El trabajo en el cerco era cada vez más áspero e ingrato porque trataban, a la par, de vigilar las miradas y los pensamientos de sus hombres. Pero ellos estaban inmutables. Como de piedra.
Le pasaba suavemente los dedos por la piel, pero tenía los ojos lejos, como si estuviera sola y distante del hombre.
-Y después moriremos- dijo con voz también distante y una como sonrisa se le vio en los ojos. Y fue como si se le hubiera cerrado también la voz:
-Tal vez ni podamos ver todo lo vivido. Ni siquiera de lejos. Ni siquiera sentir la soledad. Nada. Ni recuerdos.
Él la abrazó y le sintió, encima de la piel, palpitándole, los abrazos de muchos otros hombres. Pero no quiso pensarlo.
-Y ya es como si estuviéramos un poco muertos. Como si tuviéramos un muy viejo amor. Viejos días en que éramos otros. Y recordáramos viejos gestos, atrás, como si tampoco nunca hubieran sido. Y como si tus manos fueran viejas conocidas de mi piel. Pero no sé si quiero volver a verte.
La casa estaba ardiendo desde muy temprano, casi desde la noche, atrás del camino, atrás de la caña, atrás de las cruces blancas y azules del cementerio.
Los hombres habían ido a ver el incendio a la madrugada pero ya entonces no pudieron acercarse por el humo y el calor. Se quedaron mirando desde lejos, largo rato. Después volvieron al cerco y no les dijeron nada a las mujeres que, a su vez, nada les preguntaron, pero que también habían visto el humo desde el amanecer. Y fue como si ellos hubieran querido hablar y preguntarles algo, o buscar la confirmación, o escucharlas decirlo y desahogarse, pero sólo las vieron mirarse.
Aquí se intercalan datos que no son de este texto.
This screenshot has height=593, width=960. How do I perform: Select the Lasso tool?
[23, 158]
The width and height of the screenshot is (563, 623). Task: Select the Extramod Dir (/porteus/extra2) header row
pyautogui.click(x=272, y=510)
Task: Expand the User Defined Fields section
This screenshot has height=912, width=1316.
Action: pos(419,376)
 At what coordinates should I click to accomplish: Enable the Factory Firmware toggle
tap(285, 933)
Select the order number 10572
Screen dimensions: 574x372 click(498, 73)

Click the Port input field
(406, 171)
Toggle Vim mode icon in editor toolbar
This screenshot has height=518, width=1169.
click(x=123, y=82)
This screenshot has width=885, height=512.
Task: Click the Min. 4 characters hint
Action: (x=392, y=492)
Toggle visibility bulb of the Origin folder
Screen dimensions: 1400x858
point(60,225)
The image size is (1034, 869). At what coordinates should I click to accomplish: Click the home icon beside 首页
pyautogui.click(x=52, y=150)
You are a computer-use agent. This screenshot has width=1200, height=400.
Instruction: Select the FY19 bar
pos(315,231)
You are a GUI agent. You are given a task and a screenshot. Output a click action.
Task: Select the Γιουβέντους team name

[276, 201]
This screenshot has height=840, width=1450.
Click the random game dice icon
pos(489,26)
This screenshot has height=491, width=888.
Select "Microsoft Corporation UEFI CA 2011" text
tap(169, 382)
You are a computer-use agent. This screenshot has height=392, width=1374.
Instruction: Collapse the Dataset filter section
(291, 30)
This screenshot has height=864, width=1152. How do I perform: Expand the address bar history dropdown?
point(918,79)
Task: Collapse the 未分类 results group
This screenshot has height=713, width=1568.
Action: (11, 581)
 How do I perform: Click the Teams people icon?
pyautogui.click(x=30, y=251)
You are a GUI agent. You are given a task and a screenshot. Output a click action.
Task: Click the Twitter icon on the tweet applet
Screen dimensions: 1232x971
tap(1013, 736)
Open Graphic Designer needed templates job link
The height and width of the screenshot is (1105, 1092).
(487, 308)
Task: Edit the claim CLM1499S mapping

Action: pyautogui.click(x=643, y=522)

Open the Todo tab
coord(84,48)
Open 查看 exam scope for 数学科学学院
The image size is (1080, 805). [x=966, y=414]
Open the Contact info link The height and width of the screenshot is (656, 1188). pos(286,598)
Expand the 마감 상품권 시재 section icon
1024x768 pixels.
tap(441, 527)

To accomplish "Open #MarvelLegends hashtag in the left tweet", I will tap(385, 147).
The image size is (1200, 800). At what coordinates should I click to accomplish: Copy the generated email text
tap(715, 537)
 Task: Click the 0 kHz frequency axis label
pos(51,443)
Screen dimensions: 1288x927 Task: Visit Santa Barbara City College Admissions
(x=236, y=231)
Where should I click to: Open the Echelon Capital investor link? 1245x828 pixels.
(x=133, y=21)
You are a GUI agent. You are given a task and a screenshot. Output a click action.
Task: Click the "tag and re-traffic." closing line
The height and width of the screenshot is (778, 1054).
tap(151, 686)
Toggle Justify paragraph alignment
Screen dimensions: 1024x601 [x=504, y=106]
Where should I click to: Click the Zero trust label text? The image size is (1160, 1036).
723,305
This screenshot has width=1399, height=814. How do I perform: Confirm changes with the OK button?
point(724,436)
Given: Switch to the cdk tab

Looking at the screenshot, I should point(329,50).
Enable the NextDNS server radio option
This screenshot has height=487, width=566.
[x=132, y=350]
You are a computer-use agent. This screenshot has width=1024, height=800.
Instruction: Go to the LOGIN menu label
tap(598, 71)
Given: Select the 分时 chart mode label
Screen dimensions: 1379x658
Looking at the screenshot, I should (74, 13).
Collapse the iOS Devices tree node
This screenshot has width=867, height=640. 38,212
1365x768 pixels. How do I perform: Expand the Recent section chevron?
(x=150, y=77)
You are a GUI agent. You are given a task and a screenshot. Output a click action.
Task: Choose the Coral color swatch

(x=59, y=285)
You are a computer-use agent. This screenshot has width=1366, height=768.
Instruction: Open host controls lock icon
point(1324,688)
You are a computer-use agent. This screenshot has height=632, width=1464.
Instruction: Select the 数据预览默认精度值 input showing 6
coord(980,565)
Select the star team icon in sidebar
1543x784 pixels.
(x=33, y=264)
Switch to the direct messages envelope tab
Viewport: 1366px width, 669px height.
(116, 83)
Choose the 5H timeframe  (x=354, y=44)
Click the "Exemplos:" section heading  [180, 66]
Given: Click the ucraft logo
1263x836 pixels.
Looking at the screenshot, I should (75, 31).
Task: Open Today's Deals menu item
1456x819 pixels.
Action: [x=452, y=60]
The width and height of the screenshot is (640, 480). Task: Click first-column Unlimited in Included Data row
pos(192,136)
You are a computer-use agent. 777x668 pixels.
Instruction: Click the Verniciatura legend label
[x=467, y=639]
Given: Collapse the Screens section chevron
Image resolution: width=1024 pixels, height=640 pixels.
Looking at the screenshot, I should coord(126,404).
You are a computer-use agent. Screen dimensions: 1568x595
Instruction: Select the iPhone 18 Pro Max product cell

Después supieron que la mujer había muerto también en la quemazón, junto con tres hombres que habían ido esa noche a la casa, pero tampoco lo comentaron. Se miraron solamente, como en otros tiempos. Pero ya no maldijeron.
Y esa noche se acostaron a la par de sus maridos, frías, sudorosas y duras, como hombres, con su olor agrio del trabajo, como hombres, y se durmieron satisfechas y cansadas.
Alba Omil
Extraído del libro Historias de mujeres y de hombres, de Alba Omil. Ediciones del Cardón, Tucumán, Argentina, 1961.